Асфальт в горошек | страница 6



Помню я себя с двух лет. Девочка, отчаянно искавшая любви окружающих. Нет, у меня были обычные родители. Просто мама работала в газете — через день. Приезжала под утро, работа в основном ночная, отсыпалась, на все про все в виде хозяйства и маленького ребенка оставалось полдня. Отец постоянно работал на каком-нибудь руднике, появлялся дома нечасто. И очень гордился тем, что за все время его работы инженером по технике безопасности на руднике не случилось ни единой аварии. Человек безусловно порядочный и очень педантичный, он никогда не отступал от принятых норм, и его ничем нельзя было заставить уступить, даже самому высокому начальству.

Сестра училась в мединституте, и была между нами шестнадцатилетняя разница. К тому же у нее не было особых оснований меня любить, потому что, когда родилась я, ей пришлось год сидеть со мной и пропустить школу. Кому такое понравится?

А я еще и болела часто. Кому-то нужно было со мной оставаться… иногда приходилось и ей. Сплошные ангины и универсальное мамино средство — керосин. Процеживается, берется квач — палочка с намотанной на нее ватой — и смазывается горло… Между прочим, крайне эффективно…

Да еще оказалось, что все дети в доме — старше меня на 4—5 лет. Ну разве кто-то согласится играть с трехлетней девчонкой, если тебе семь, а то и восемь лет?! Вот и получилось, что я вошла в жизнь с кучей комплексов, до сих пор так и не изжитых. Именно поэтому счастливого детства у меня не было; зато мама научила меня читать в четыре года, и с тех пор куда я — туда и книжка.

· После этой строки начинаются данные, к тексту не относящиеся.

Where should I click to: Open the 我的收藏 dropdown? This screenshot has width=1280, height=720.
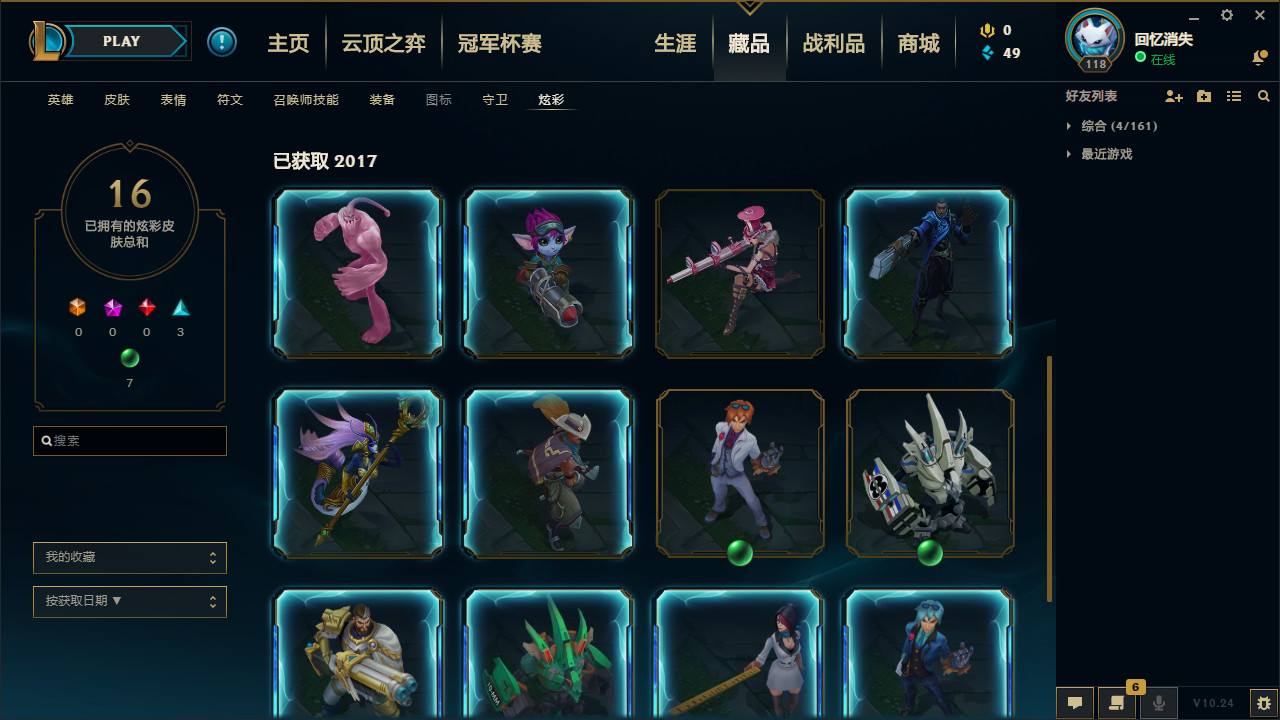130,558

Но все равно каким-то образом в жизни двора я участвовала. Двор был довольно дружным. Я до сих пор помню эти застолья, когда собирались взрослые и объявляли:

— Ну, что будем подавать?

И знакомый рефрен: сыр, колбаса, селедка, винегрет… Колбаса была лакомством, и сыр тоже, а слова «оливье» тогда не существовало. Винегрет подавали в больших мисках-тазиках. У нас дома вместо селедки чаще был форшмак. Вообще в магазинах, кроме крабов и сгущенки, ничего не имелось. «Всем попробовать пора бы, как вкусны и нежны крабы». Такой вот плакат. Стоили они ужасно дешево, порядка 35 копеек за банку. Пирамиды банок. А моя мама, осуждая приятельницу за жадность, восклицала:

— Представляете, она к столу крабов подает!

Ну какой кошмар, не находите?!

Вообще за всеми продуктами ходили на рынок, особенно по выходным, когда на Алайский приезжали немки из Черняевки. У них были чудесные творог, сметана и масло. А молоко покупали у разносчиков-узбеков: «Кисло-пресно маляко!» Правда, и на нашей улице люди держали коров — на противоположной стороне Малясова и на Обсерваторской. Но никогда не выгоняли их пастись. И я частенько бегала к хозяевам посмотреть, как поживают коровы. Уж чем кормили, не знаю, но помню, что в одном узбекском дворе на Обсерваторской под ногами коровы был рассыпан иссырык. Может она его ела? Или это от сглаза?